Актуальную концепцию «живописности» здесь представ­ляли работы И.Затуловской и Ф.Буха, А.Зарипова, Н.Желтушко, Н.Наседкина. Впрочем, декларация камерности ими как раз не очень выдерживалась. Даже прозрачные, полные лиризма, не­многословные пейзажи и портреты Затуловской объединялись в довольно масштабный живописно-пространственный ансамбль. Своей необычной конфигурацией ее многочастная композиция привлекала не многим меньшее полемическое внимание, чем открыто публицистичные работы «семидесятников». А.Зарипов наряду с небольшими пейзажами показал крупную картину «1941 год». Независимо от размеров работ активной живопис­ной экспрессией запоминались работы Буха, Наседкина...

В этом-то качестве и заключалась вся суть. Общий эмо­циональный тон молодой картины к середине 80-х годов стал более напряженным и страстным. Яркое, как бы спонтанное чув­ство побеждало рациональность. То было свойственно многим и разным произведениям. Лирический темперамент преобладал в живописных вставках «Вечернего города»Лубенникова. Повышен­ной динамикой, контрастами гибких ритмов было проникнуто полотно П.Малиновского и Т.Файдыш«Перед сеансом» (1983). В пространстве активных и противоречивых эмоций жили непри­каянные персонажи картин А.Зингер. Горячей, яростной страстью кипели холсты Н.Желтушко, обращенные к повседневным драмам деревенского быта. Непривычно само ощущение движущих сил крестьянской жизни у этого автора. Она, разумеется, далека от утопических картин, десятилетиями возникавших в нашем искус­стве. Не похож мир Желтушко и на деревню ранних Струлева, Нестеровой, хотя во многом оттуда он вырос. «Семидесятники» в этих мотивах более пародийны и более декоративны. У Желтушко отношения человека с природой (особенно в картинах по мо­тивам архангельских деревень), человека с животным словно заряжены силой давнего, привычного, нескончаемого взаимного противостояния, в котором есть место юмору, но ни малейшей уступки «сторон» друг другу. Это свое ощущение художник пере­дает живописной пластикой, столкновениями бугрящихся фигур и объемов с пространством, землистых тонов почвы, сараев, мостков с яркими, холодными всполохами неба.

Особой мощью темперамента останавливали живописные произведения Л.Табенкина. Странные, крупные, плотные фигуры на крупных полотнах. Птицы, полные архаической силы. Чуткая остромордая собака на руках мужчины. О чем это?
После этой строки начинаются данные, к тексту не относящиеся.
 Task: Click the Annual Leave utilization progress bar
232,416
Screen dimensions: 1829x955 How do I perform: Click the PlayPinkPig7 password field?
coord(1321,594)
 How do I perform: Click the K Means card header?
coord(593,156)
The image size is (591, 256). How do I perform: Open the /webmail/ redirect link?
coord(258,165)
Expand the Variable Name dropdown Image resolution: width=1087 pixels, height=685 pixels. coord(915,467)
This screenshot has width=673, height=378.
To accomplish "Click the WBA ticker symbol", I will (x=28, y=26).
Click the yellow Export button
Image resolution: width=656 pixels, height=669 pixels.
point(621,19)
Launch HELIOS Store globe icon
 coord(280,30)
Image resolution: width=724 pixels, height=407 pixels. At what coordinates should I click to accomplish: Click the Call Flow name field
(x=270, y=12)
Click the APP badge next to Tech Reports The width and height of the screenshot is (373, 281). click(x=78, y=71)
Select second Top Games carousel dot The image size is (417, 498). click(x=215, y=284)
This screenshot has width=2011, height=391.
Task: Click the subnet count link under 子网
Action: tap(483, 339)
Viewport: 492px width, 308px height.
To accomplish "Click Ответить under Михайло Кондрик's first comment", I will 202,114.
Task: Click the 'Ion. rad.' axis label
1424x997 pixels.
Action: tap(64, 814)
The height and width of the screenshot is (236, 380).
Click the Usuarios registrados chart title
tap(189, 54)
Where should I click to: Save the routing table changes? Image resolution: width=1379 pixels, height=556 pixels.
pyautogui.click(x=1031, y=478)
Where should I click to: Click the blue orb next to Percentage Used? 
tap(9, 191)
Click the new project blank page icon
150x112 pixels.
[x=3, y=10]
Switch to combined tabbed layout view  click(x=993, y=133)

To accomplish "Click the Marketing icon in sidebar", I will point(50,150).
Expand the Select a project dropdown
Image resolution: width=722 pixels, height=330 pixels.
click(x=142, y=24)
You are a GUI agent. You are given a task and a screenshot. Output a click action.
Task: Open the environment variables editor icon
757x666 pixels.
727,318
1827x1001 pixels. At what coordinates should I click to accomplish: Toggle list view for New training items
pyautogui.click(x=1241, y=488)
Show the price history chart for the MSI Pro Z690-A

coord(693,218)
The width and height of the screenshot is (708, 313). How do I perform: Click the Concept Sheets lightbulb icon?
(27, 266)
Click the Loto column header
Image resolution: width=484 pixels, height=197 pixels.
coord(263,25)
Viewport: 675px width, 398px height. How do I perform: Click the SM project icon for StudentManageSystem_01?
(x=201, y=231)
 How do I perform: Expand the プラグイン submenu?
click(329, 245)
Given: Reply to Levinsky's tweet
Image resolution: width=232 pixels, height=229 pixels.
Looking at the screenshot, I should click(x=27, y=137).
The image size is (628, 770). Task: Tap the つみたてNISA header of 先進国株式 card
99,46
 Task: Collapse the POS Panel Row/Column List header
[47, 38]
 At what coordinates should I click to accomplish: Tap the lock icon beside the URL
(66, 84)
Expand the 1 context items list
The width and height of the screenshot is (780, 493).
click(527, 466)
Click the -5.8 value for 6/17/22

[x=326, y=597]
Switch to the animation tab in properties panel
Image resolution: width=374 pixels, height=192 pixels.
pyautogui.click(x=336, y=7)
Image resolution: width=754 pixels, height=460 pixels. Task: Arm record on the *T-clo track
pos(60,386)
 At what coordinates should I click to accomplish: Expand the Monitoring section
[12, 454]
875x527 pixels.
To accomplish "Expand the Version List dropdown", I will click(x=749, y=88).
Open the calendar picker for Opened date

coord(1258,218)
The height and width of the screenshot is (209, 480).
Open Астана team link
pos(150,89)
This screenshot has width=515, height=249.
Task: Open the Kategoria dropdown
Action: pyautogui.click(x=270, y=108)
Идею в чет­ком ее оформлении, пожалуй, трудно вычленить в этой живописи. Но безусловны ее моральный пафос, ее человеческая энергия. Один из самых характерных мотивов у Табенкина — вереница людей, медленно идущих куда-то. Они движутся, упрямо склонив головы, порой прижимая к себе детей, без видимой цели, но даже с некоторым суровым воодушевлением. И воспринимается это как, может быть, недосказанная, но в основе своей убеждающая метафора жизненной миссии человека.

Открытием XV выставки стали также имена М.Кантора и А.Сундукова. Первый был представлен холстами, чей жанр можно определить как философский портрет. Самое сильное впечатле­ние оставляли лица его героев, отмеченные печатью трагиче­ского гуманизма. Пожалуй, таких мы еще и не видели в молодой живописи. Второй останавливал остротой наблюдения, значитель­ностью и реалистической новизной типов, населявших его крупное полотно. Непривычный мотив: люди на Красной площади, моло­дежь, старики не выглядели слащавой открыткой. Сундуков на­писал социальный жанр, отмеченный новой зоркостью анализа окружающего.